— begin Given text —

This issue is sponsored
l'ilui nishmas R' Sholomo ben R' Yaakova Prenzlau z"l
whose thirteenth Yohrzeit will be on the 13th Adar,
by his children Dr. Eli and Sheryl Prenzlau n"y and family

Parshas Tzav

Parshah Pearls
(Adapted from the Oznayim la'Torah)

Vayikra and Tzav

"Command Aharon and his sons saying this is the law of the Olah" (6:2).

All the Korbanos that the Torah mentioned in Parshas Vayikra, it now repeats, adding their pertinent Dinim that it has hitherto omitted, says the Rashbam.


The question arises, asks the Oznayim la'Torah, why the Torah sees fit to split the Dinim of the Korbanos into two? Why did it not include it all in Vayikra?

And he attributes the division to the fact that whereas Vayikra discusses the Dinim of the owners who bring their Korbanos to the Beis-Hamikdash, lean their hands on them, Shecht them and watch the blood being sprinkled, Tzav discusses the Dinim of the Kohanim who engage in bringing the Korbanos on to the Mizbei'ach. Indeed, the former begins with the words "Daber el B'nei Ysrael", the latter, with "Tzav es Aharon ve'es banav ".

— end Given text —

Please pick up the commentary on Parshas Tzav after its last sentence and carry it forward.

— begin Provided records —

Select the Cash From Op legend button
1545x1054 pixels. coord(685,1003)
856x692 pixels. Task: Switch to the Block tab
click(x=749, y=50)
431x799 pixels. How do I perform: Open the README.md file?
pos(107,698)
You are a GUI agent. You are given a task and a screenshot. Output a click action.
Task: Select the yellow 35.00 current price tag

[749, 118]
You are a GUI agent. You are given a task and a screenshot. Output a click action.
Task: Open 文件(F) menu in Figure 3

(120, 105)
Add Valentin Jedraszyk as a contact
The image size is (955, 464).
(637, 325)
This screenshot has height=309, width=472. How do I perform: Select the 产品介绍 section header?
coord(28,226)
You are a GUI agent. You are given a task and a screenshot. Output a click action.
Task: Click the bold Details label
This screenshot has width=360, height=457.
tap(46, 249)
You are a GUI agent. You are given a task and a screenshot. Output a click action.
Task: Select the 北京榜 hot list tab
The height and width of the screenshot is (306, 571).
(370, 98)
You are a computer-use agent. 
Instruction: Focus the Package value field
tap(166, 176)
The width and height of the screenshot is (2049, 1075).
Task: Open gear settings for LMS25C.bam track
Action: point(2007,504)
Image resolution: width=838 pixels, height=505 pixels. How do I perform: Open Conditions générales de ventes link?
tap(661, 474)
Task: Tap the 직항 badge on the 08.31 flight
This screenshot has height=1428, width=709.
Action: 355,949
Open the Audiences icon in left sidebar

— end Provided records —

▶ **Output below**
And it is for that reason, he adds, that whereas the Torah uses the stronger term "Command Aharon ", it deliberately avoids using that term with regard to Yisrael, and writes instead "Speak to the B'nei Yisrael". Because, on the one hand, the realm of Korbanos is a major obligation regarding the Kohanim, this is generally not the case with regard to Yisrael. The Torah declining to impose Korbanos on the people, merely writes "A man from among you who brings a Korban to Hashem", and goes on to describe what he should do. As the Pasuk in Yirmiyah writes "For I did not speak to your fathers nor did I command them on the day that I took them out of Egypt regarding matters of Olah or Shelamim.

It seems to me that the reason for this is because the Torah wants a person to bring Korbanos based on a sense of goodwill, rather than something that is forced on him.



Burning the Pieces in the Night

"That is the Olah that burned on the Mizbei'ach all night until the morning " (6:2).

The Pasuk, which is talking about burning the remains of a Korban overnight, teaches us that the limbs of the Korban must remain on the Mizbei'ach until dawn-break, and that, should it be off the Mizbei'ach at that point, it becomes Pasul be'Linah - and must be burned where Korbanos that have become Pasul are burned.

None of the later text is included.